No Bigfoot has ever died from an accident or act of violence. They may have perished in large numbers due to disease, but when they get sick they hide themselves so well that nobody can find their remains.

They seem not to have the same need for a sizable breeding population that other primates do. 3 or 4 will do rather than thousands.

Anything else left out? The more I learn about these Bigfeet critters the more interesting they are. If they weren't so afraid of people with camera they could revolutionize everything we know about biology. Shine on you crazy Bigfoot people! Shine on!
 
I don't think I've ever met anyone like that. If I insist on stereotyping someone after I get to know them, the fault would be with me, not the person.

But if you accurately describe someone it's not a stereotype per se - it's a description. You could say that it is a stereotype of that person, but if it's accurate then the stereotype is indistinguishable from the description. I'm not sure that any debate about stereotyping is really relevant to the Bigfoot "question". It seems like just another diversion. It's very close to being one of those stupid semantic games that Baby Dangling plays.

And in that time did you see areas capable of supporting an omnivorous primate (other than man)?

In spite of being educated and familiar with wildlife ecology, I'm not fully qualified to give a definitive answer. FWIW, my own feeling is that the PNW could support some kind of wild primate(s). If a Bigfoot truly is something like a big bear (ecologically), I think it would work. Being omnivorous, opportunistic and intelligent would seem to be the right recipe. But those three criteria should always be expected to reveal themselves as adaptations formed by natural selection. The extreme fear of humans displayed by Bigfoot cannot be accounted for by natural selection (or at least the way that we think about NS). We don't kill them and Indians didn't either. What has been killing them to cause this exaggerated flight instinct? Is it the bears that have been killing them all along? If it is, then why are they so afraid of us? We must look like fragile stick beings to them. It's totally meaningless that the stick figure might be carrying a gun - because we never use those on Bigfoot.

Yeah, I guess Bigfoots could live in the PNW. I can say the same with equal (unqualified) confidence that the PNW could support Mastodons and Smilodons. But I think that it doesn't contain those animals. As it is now, we've got crytozoologists running around proposing and defending the existence of living dinosaurs in the Congo. There is an important distinction between an ecosystem that could support a species and does - and one that could support a species but doesn't. I think Florida could support wild leopards, but they just aren't there. Argentina could support grizzly bears, but they just aren't there.

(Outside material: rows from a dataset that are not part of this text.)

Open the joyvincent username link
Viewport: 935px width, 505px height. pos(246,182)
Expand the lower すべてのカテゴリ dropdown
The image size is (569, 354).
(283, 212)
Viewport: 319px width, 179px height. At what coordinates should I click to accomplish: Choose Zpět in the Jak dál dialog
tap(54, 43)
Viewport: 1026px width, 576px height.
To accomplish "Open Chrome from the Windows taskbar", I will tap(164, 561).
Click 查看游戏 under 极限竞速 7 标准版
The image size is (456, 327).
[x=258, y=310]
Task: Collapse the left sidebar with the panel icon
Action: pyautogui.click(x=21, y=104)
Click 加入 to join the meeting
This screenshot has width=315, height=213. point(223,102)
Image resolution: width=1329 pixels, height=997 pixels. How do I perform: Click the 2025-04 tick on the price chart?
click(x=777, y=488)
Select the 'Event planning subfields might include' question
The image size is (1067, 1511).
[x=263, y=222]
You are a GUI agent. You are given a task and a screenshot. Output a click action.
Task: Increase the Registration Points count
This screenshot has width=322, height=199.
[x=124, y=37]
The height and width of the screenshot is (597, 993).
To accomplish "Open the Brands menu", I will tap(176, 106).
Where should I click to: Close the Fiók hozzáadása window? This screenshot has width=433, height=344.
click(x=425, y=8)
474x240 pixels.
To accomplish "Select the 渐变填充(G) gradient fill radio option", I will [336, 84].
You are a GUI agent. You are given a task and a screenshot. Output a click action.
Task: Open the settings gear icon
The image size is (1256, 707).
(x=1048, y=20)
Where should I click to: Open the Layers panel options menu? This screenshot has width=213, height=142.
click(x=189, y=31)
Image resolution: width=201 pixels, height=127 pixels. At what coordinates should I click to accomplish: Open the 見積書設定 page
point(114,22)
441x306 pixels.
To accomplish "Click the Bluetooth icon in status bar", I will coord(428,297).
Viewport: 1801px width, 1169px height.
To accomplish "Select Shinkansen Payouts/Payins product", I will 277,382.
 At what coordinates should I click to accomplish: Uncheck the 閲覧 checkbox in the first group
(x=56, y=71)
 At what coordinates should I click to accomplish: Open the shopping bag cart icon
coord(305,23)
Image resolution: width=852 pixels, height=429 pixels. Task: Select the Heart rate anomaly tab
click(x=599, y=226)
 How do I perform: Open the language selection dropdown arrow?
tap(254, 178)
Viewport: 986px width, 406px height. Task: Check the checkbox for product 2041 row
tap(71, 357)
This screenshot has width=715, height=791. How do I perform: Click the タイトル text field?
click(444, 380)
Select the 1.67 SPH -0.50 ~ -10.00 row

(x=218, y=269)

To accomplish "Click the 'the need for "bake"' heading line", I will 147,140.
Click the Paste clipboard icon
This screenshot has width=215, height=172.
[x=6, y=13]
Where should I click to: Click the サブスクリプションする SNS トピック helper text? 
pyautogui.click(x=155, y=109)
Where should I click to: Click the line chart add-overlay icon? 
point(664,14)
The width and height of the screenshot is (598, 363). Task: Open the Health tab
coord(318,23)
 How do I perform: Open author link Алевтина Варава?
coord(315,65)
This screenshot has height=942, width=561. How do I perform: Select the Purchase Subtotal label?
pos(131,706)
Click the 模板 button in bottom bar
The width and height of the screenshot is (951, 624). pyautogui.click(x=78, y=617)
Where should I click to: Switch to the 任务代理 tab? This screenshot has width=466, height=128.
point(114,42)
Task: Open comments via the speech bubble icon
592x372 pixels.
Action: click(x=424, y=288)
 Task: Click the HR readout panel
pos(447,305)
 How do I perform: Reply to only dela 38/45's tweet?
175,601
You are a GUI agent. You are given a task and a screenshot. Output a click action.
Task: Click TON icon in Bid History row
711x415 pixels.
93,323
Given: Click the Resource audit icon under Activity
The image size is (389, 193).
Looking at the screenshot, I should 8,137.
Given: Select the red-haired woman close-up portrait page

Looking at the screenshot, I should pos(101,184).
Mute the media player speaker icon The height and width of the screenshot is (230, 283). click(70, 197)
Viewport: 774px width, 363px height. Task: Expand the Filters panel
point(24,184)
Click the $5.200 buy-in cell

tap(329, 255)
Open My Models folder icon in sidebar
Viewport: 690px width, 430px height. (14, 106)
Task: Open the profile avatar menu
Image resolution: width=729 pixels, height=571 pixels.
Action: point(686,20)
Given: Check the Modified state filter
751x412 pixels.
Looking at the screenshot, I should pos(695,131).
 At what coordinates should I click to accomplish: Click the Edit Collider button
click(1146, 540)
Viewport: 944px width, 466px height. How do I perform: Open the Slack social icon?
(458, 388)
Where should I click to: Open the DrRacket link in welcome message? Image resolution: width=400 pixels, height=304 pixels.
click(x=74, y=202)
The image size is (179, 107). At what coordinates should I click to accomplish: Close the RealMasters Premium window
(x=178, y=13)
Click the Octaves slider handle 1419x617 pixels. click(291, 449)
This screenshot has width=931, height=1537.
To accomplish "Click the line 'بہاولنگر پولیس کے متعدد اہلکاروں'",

When skeptics take a good hard look at what Bigfooters are doing, it's a very ugly scene. Think of it as a predator/prey relationship between skeptics and believers. The prey (believer) is constantly watching the predator (skeptic) and changes its behavior so as to not get caught and eaten alive. The Bigfoot myth and the "stereotype" description of Bigfoot evolves over time. The goal of the believer is to adapt their description of Bigfoot in any way that might possibly satisfy a skeptic. By picking and choosing from the variety of already proposed descriptions of Bigfoot, a believer can customize their own personal description of BF with the goal being to try to stymie the skeptic. They will even do it right in front of a skeptic's eyes, as if they were a chameleon. Whether anyone realizes it or not, Lu can use the factual information and skeptical logic she sees in this forum to change the way she talks about Bigfoot. We can all see that this is a cultural game and has little to do with Bigfoot as a real animal. It's not about confirming Bigfoot, it's about beating the skeptics at the game. I think that applies to anyone who is actively perpetuating a myth as reality. Those people all act the same in fundamentally important ways. On JREF they get called woos. If you watch them closely, they look like desperate beleagered two-bit purse snatchers looking for respect.